Rockie Stop. Tim Lincecum fanned eight in eight innings and Pablo “Kung Fu Panda” Sandoval homered to lead the San Francisco Giants to a 2-0 win over the rapidly-cooling Colorado Rockies. Wednesday morning, the Rockies were two games behind L.A. But after three straight losses and only three runs combined in them, the Dodgers’ lead has doubled and the Giants have moved to two games back of the wild card lead. Suddenly, the hottest team in baseball needs to reignite.
Weekend Wake Up: Rockies, Brady, Wideouts, Kazmir, Ed Thomas
Brady Bruised Again; Wideout Ranks Thinned. Tom Brady left the New England Patriots’ preseason game against the Washington Redskins with a sore shoulder. Mr. Gisele sustained the injury when Albert Haynesworth fell on him, but Bill Belichick dismissed it as part of the “bumps and bruises” of football. Clearly, the Patriots are in midseason form.
The league’s ever-dramatic wide receivers are, too, with Brandon Marshall indefinitely suspended, Greg Jennings knocked out of the Green Bay Packers’ 44-37 win over the Arizona Cardinals with a head injury, and Dallas’ Roy Williams nursing a sprained shoulder. Your weekend fantasy draft just got shallower.

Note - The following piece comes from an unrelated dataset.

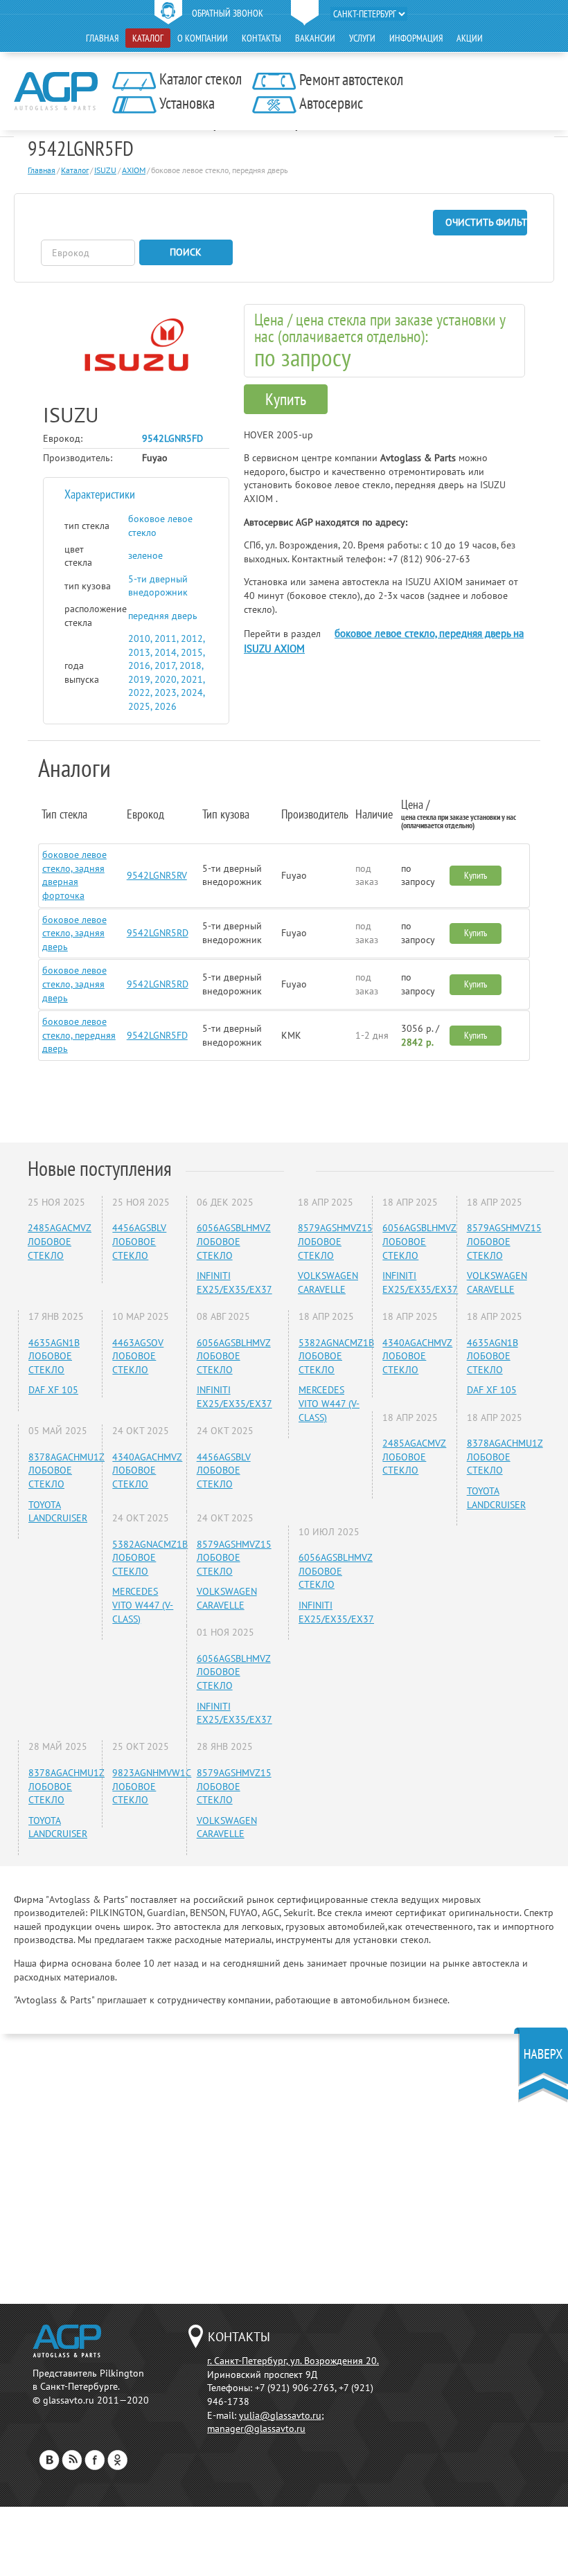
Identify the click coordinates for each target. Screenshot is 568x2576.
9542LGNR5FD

Angels Acquire Kazmir. The Los Angeles Angels of Anaheim shored up their rotation on Friday by trading for the Tampa Bay Rays’ Scott Kazmir. The Angels, who lead the majors in batting and are second in on-base percentage, may have added the last piece to a rotation beset by tragedy (Nick Adenhart) and injuries (John Lackey, Ervin Santana, Joe Saunders) this year. The Rays only get two young prospects (Alex Torres and Matt Sweeney are both 21) and payroll relief (Kazmir would make $20 million over the next two years) in the deal, which seems to signal a shift from aggressive contention to contentment with third place in the AL East. They sit 4.5 games behind Boston for the wild card after a 6-2 loss to Detroit on Friday.
Gridiron Grief. Iowa’s Aplington-Parkersburg High played its first game since coach Ed Thomas’ shooting death in June. The Falcons beat Dike-New Hartford 30-14. ESPN televised the game and has more video.